Mike Austin: Why is omniscience dependent on the elimination of the latencies through compassion?

Dalai Latma: The reason for wanting to be omniscient is to help others. To do so, one must know how to help others. Thus, nothing can be obscured. Those defilements which obstruct knowledge of the different dispositions, interests and so forth of trainees, are the main enemy of a Bodhisattva. The obstructions to omniscience are never in any way helpful to a Bodhisattva, whereas the obstructions to liberation, that is to say the afflictions, can sometimes be helpful in achieving the welfare of others (as in the case of a leader’s fathering many children to help in administration).

For a viewing consciousness realizing emptiness to act as an antidote to the obstructions to omniscience depends greatly on motivation. Even though the view realizing emptiness in the continuum of a Listener or Solitary Realizer Superior, is the same as the view in the continuum of a Bodhisattva Superior, the ability of the latter to serve as an antidote to the obstructions to omniscience is due to motivation and also due to great merit.

There is no way for the collection of wisdom to be brought to completion without that of the collection of merit. It’s as if you are going to put up one of these rafters here. To do so, you need to put up two pillars. Even though you don’t need one pillar to put up the other, to hold up that rafter, both must be used. So in order for the view realizing emptiness to turn into the Truth Body of a Buddha, it is necessary for it to have all of the causes required for the production of a Form Body.

Mike Austin: How is it that compassionate means and the wisdom of emptiness are ultimately identical?

Dalai Latma: In the Perfection Vehicle there is a description of wisdom and method conjoined. For example, before entering into meditative equipoise on emptiness, one generates an altruistic mind directed toward becoming enlightened. Then the meditative equipoise is conjoined with the force of that altruistic motivation. Also, when one is practicing altruistic acts - giving, ethics, and so forth these should be conjoined with the force of the mind realizing emptiness. Thus in this way, there is a union of wisdom and method, the one affecting the other. In mantra, there is a union of method and wisdom within one consciousness and even more profound features of that union within Highest Yoga Tantra.

Mike Austin: How, in a Buddha’s mind, is bliss united with this?

Dalai Latma: Yes. There is a feeling of bliss. From a Buddha’s own point of view everything is a pure appearance, and a blissful appearance.

Mike Austin: From his own point of view, now, does suffering appear to a Buddha?
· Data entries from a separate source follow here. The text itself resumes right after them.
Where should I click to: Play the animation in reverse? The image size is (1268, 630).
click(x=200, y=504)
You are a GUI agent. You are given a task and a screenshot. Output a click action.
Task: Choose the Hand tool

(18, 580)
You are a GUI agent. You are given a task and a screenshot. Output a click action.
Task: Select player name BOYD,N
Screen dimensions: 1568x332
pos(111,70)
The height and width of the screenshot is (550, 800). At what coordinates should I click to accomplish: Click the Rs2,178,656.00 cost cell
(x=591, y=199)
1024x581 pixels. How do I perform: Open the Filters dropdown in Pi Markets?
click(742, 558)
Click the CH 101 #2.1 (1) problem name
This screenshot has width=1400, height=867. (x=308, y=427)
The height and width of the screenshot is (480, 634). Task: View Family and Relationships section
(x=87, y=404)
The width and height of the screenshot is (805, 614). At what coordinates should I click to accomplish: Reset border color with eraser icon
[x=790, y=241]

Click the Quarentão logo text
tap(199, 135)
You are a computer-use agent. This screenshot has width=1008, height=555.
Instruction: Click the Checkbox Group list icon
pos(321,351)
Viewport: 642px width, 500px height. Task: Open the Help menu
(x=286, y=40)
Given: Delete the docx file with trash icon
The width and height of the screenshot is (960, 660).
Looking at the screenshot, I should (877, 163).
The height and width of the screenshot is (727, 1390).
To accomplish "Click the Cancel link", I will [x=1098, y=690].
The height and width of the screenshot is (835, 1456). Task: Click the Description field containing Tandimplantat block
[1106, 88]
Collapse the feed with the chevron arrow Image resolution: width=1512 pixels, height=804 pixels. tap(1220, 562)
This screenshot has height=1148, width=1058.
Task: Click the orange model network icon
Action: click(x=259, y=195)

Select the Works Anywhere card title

Dalai Latma: Yes, but not from his own point of view; but due to its appearance in another person undergoing suffering.

Mike Austin: Does an appearance of inherent existence occur to a Buddha?

Dalai Latma: Yes, but not from a Buddha’s own viewpoint; but by way of its appearing to a person who hasn’t abandoned the obstructions to omniscience. Now, the appearance of inherent existence does, in general, exist. Something’s existing, and its not appearing to a Buddha is contradictory. Therefore, whatever exists must appear to a Buddha, but not necessarily from his own point of view. Through the force of its appearing to someone else and only through that does it appear.